Hi Lane,
Sorry it's taken me a while to get back to you. I've attempted to run an
EMS experiment with your moses-parallel.pl, and (somewhat
unsurprisingly) it failed.
For reference, my tuning/tmp.1 directory contains:
WR18184.W.log
filtered/
filterphrases.err
filterphrases.out
input.lc.1.split19899-aa to input.lc.1.split19899-aj
input.lc.1.split19899.trans (empty)
job19899.bash
job19899.bash.e14659-1 to job19899.bash.e14659-10
job19899.log
job19899.sync_workaround_script.sh
mert1.W.log (empty)
run1.moses.ini
run1.out (empty)
tmp19899/ (empty)
I've attached a copy of job19899.bash and job19899.bash.e14659-1.
First problem: I don't have an environment variable $SGE_TASK_ID. So,
it's always equal to "", and ${idxarray[$SGE_TASK_ID]} is also "".
I'm also not sure whether I have a $TASK_ID. Is it an SGE variable?

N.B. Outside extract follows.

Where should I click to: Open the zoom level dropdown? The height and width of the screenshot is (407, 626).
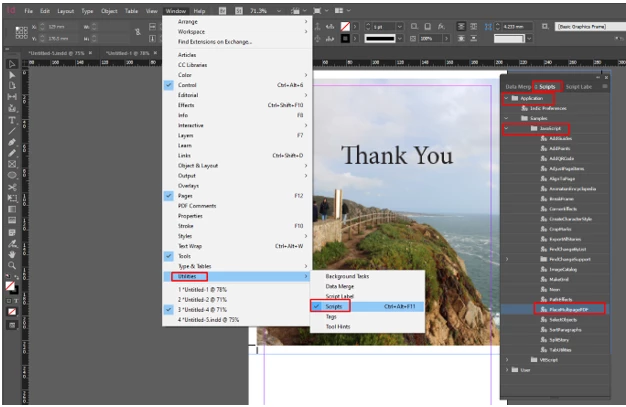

Second problem: This if statement:
if [ "" == "$SGE_TASK_ID" ]; then
echo "Job was not submitted as an array job
" exit 1
fi
For me, this prints "exit 1" instead of executing it. I assume that's
not what's supposed to happen?
Third: the output job19899.bash.e14659-1 shows it didn't like the Moses
command in job19899.bash. Apart from the input file not existing
(because the affix from idxarray didn't work), can anyone spot what's
wrong? I can't figure it out.
Suzy
On 18/12/10 1:55 AM, Lane Schwartz wrote:
I have a modified version of moses-parallel.pl
<http://moses-parallel.pl> that uses the qsub -t flag to submit child
jobs as array jobs. I've verified that I get identical results using the
modified version and the current version from trunk.
Before I check this in, I would appreciate it if other could do a small
test run to verify that the modified version works the same on their
systems. Suzy, I'm especially interested in your feedback, since you're
running Torque instead of SGE.
From your perspective as a user, there is no change in how you call
moses-parallel.pl <http://moses-parallel.pl>. The changes that you
should expect to see are:
* When you look at your child jobs using qstat or qmon, they will all
share the same job-ID, but will each have a unique ja-task-ID
* Child jobs will all show up with the name MOSES, instead of MOSES-aa,
MOSES-ab, etc. I tried to find a way to maintain the old naming format,
but AFAIK there's no way to do that with array job submission
* The temporary out.job* and err.job* files created during the run will
end with numeric suffixes (corresponding to the child ja-task-ID)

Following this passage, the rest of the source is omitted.